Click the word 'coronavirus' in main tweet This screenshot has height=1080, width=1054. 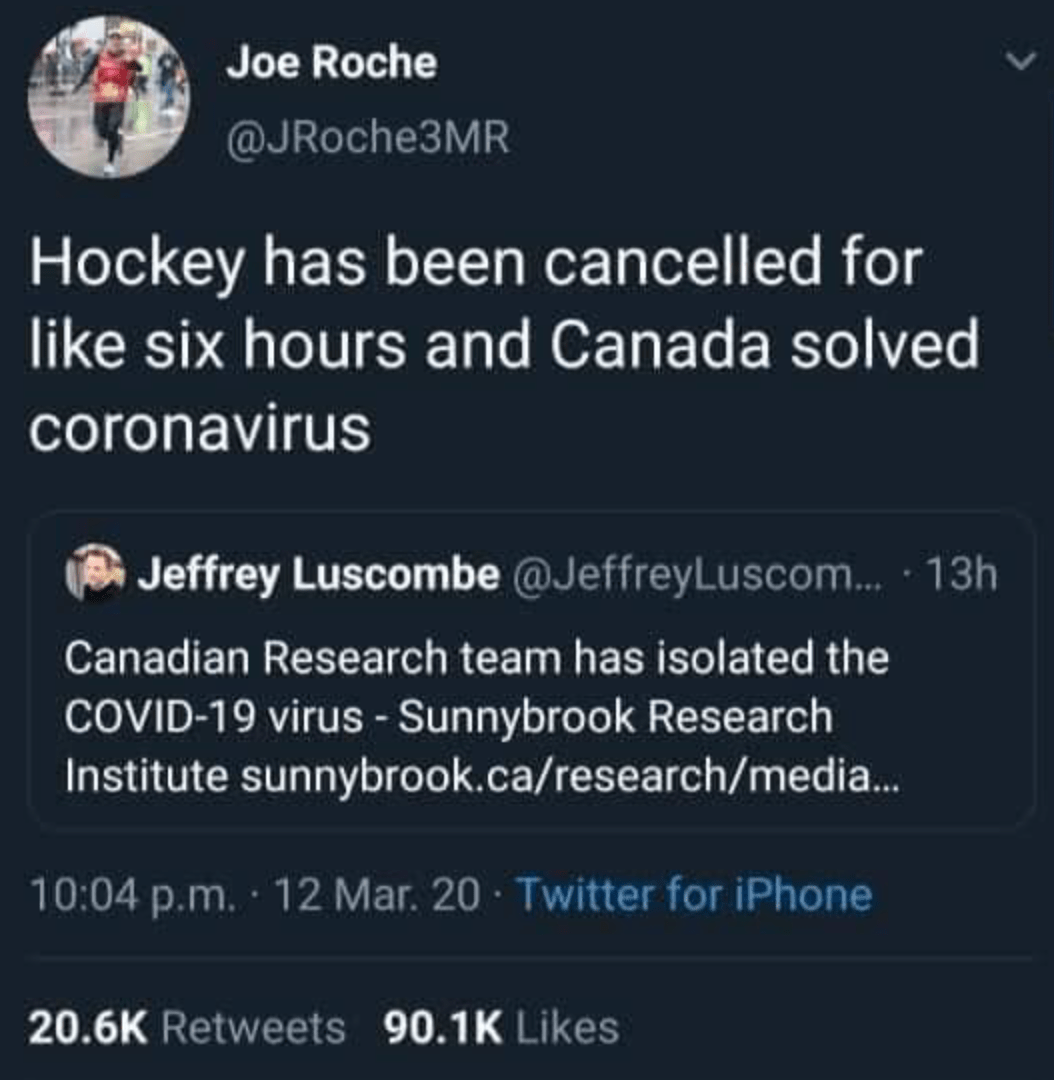pos(200,430)
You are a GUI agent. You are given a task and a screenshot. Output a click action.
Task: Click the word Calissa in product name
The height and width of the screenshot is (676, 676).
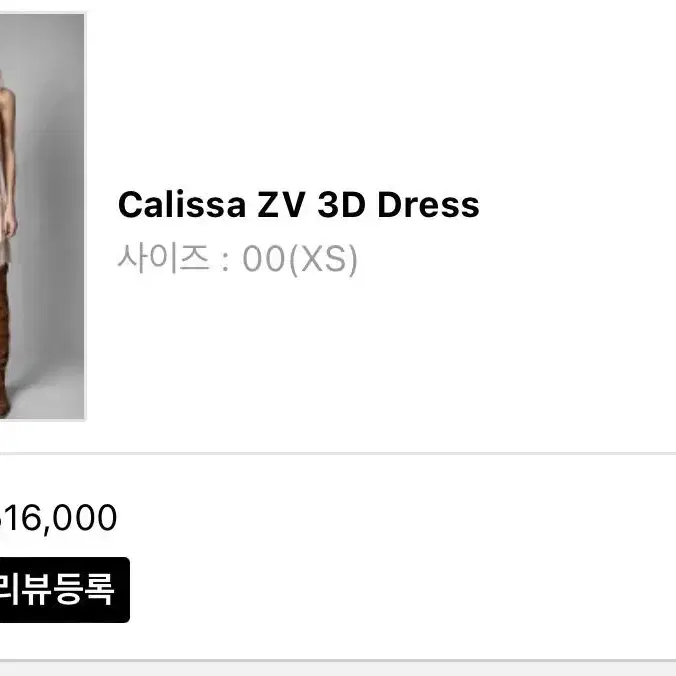182,205
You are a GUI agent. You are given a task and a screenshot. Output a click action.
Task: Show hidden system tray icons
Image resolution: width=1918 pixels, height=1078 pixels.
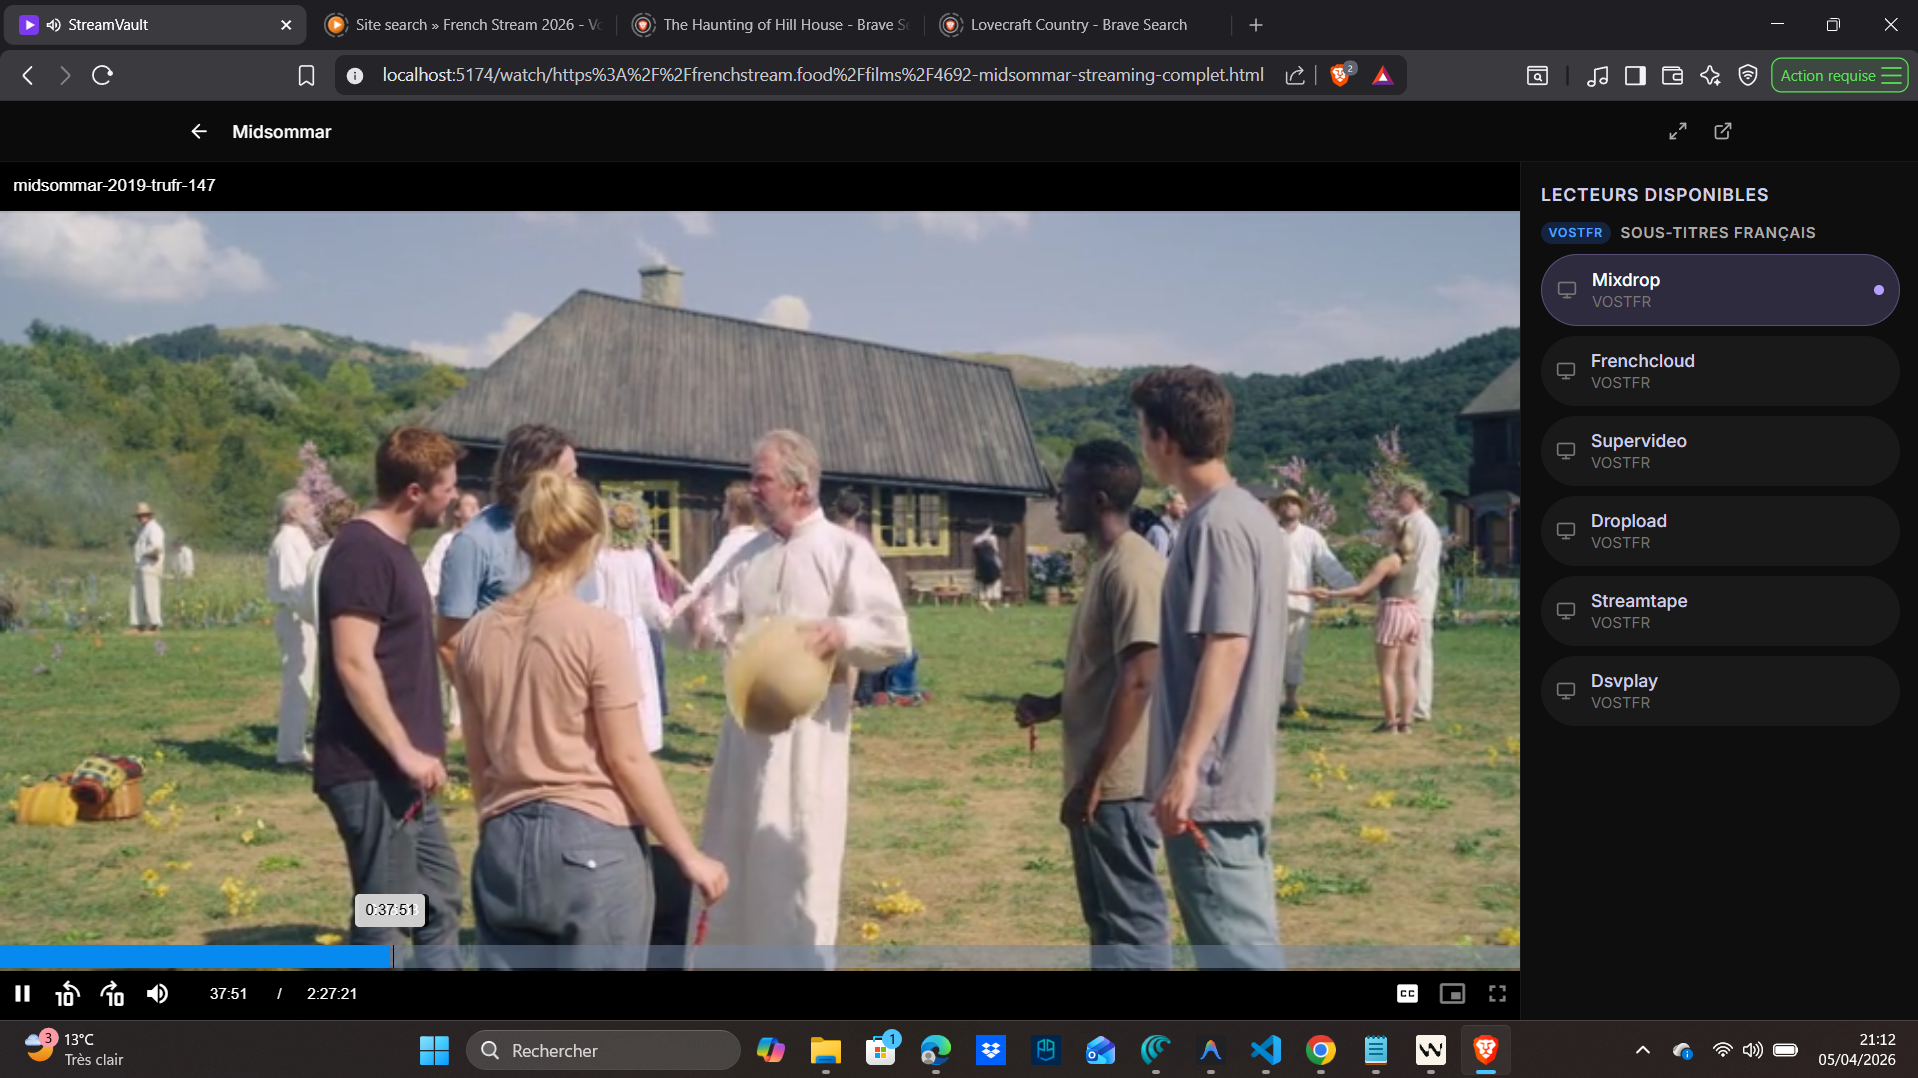click(1642, 1050)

◆ Exercise ◆
Copy, exactly and exclusively, the lines beginning with the one that contains "Task: Show hidden system tray icons" and ending with the last line of the listing; pictures are to be omitted.

◆ Result of the task ◆
Task: Show hidden system tray icons
Image resolution: width=1918 pixels, height=1078 pixels.
click(1642, 1050)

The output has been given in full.